··· Extracted data

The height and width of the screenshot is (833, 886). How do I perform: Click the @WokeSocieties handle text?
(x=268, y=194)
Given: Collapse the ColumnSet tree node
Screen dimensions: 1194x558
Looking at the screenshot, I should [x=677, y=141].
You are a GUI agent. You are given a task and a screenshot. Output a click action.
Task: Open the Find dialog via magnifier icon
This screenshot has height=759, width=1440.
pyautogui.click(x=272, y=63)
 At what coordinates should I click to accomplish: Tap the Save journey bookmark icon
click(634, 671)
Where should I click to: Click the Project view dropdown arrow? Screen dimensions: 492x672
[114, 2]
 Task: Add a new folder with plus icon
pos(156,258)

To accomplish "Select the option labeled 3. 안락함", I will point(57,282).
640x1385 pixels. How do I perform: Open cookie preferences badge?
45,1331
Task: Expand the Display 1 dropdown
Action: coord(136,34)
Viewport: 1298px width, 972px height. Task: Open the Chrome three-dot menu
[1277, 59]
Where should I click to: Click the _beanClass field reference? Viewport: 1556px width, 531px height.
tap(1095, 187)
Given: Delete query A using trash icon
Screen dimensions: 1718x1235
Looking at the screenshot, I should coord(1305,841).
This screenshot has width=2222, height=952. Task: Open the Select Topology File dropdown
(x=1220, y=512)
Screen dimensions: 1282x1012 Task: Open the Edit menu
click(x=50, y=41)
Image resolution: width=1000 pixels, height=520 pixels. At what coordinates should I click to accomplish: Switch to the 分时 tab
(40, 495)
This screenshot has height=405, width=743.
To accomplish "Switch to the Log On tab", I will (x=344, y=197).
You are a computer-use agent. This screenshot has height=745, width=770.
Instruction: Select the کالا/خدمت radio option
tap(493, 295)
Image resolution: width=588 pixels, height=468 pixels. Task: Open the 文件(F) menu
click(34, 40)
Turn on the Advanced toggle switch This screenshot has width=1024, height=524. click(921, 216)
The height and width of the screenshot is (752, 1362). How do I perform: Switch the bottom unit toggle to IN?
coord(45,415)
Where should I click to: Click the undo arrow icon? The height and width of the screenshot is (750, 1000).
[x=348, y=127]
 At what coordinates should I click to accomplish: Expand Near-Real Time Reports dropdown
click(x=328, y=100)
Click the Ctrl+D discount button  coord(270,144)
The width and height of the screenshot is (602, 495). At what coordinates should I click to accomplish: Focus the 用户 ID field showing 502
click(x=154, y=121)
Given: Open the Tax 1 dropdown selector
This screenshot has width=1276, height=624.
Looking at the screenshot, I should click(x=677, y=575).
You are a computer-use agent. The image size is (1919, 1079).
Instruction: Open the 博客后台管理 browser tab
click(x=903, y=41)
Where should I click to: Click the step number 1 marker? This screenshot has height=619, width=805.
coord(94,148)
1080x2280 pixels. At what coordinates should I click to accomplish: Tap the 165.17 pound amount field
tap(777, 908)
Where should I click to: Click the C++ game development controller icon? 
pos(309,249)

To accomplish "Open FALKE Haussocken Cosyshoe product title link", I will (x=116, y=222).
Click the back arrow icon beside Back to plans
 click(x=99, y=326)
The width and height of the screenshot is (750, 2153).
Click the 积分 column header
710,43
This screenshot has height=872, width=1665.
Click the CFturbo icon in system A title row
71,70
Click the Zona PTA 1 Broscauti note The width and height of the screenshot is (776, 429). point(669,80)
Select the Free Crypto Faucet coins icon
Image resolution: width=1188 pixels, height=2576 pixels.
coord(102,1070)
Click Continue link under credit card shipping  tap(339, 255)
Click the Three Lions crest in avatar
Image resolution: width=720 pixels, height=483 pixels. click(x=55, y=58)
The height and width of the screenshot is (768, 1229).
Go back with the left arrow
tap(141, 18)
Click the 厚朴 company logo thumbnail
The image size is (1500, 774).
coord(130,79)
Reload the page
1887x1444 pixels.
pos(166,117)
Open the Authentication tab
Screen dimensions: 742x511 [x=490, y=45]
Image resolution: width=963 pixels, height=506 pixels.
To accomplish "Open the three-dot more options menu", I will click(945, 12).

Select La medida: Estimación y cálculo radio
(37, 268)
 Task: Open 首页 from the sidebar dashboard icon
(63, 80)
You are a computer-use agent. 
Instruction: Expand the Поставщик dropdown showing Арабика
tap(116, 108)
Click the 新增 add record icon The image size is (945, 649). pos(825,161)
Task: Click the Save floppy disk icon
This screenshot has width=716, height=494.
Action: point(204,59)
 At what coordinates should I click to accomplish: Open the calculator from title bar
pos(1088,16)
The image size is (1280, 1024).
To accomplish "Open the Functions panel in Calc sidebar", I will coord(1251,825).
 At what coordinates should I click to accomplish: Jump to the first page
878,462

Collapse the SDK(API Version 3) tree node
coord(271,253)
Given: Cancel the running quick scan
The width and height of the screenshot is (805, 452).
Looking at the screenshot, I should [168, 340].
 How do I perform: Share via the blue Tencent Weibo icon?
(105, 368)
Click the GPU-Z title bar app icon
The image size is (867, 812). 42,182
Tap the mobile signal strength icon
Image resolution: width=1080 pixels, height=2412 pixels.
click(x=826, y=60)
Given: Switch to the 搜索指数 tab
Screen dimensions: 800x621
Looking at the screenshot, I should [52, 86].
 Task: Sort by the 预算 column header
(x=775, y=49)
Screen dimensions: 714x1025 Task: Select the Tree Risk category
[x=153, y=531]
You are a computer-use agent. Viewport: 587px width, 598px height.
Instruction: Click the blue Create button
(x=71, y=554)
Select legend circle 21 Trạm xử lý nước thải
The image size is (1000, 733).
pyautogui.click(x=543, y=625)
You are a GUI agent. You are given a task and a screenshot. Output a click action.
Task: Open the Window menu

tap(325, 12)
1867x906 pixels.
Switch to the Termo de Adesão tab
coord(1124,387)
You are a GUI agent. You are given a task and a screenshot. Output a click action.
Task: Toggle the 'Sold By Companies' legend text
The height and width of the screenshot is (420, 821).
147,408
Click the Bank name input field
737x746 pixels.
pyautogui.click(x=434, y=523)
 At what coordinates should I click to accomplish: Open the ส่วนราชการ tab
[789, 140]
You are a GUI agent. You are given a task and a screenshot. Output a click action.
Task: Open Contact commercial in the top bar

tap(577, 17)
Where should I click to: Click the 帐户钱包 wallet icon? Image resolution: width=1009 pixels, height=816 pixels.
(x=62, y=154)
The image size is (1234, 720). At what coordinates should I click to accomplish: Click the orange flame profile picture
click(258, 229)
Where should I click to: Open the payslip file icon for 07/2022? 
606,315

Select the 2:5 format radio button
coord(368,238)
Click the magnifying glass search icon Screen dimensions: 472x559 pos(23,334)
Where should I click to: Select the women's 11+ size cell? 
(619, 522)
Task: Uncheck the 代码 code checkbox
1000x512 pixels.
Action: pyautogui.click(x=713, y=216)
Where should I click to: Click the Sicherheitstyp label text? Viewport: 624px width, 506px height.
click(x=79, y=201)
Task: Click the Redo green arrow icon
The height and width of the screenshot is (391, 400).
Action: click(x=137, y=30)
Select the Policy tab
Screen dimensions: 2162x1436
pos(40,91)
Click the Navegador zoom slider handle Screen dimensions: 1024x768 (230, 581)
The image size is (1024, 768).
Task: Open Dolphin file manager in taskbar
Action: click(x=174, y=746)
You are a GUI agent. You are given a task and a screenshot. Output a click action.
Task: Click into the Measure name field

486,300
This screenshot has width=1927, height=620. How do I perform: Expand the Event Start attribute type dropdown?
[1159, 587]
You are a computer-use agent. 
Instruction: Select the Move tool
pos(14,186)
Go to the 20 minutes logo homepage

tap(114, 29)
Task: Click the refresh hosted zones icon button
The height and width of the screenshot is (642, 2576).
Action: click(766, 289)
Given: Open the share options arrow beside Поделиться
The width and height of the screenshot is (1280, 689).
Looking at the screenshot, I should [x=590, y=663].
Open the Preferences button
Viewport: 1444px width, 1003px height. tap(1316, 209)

······

_Exercise requirements_
Your answer should be the lines above, from the line containing "Where should I click to: Open" up to and including the line containing "Task: Click the Redo green arrow icon", reproduced exactly and with nothing else.

_Task answer_
Where should I click to: Open the payslip file icon for 07/2022? 
606,315

Select the 2:5 format radio button
coord(368,238)
Click the magnifying glass search icon Screen dimensions: 472x559 pos(23,334)
Where should I click to: Select the women's 11+ size cell? 
(619, 522)
Task: Uncheck the 代码 code checkbox
1000x512 pixels.
Action: pyautogui.click(x=713, y=216)
Where should I click to: Click the Sicherheitstyp label text? Viewport: 624px width, 506px height.
click(x=79, y=201)
Task: Click the Redo green arrow icon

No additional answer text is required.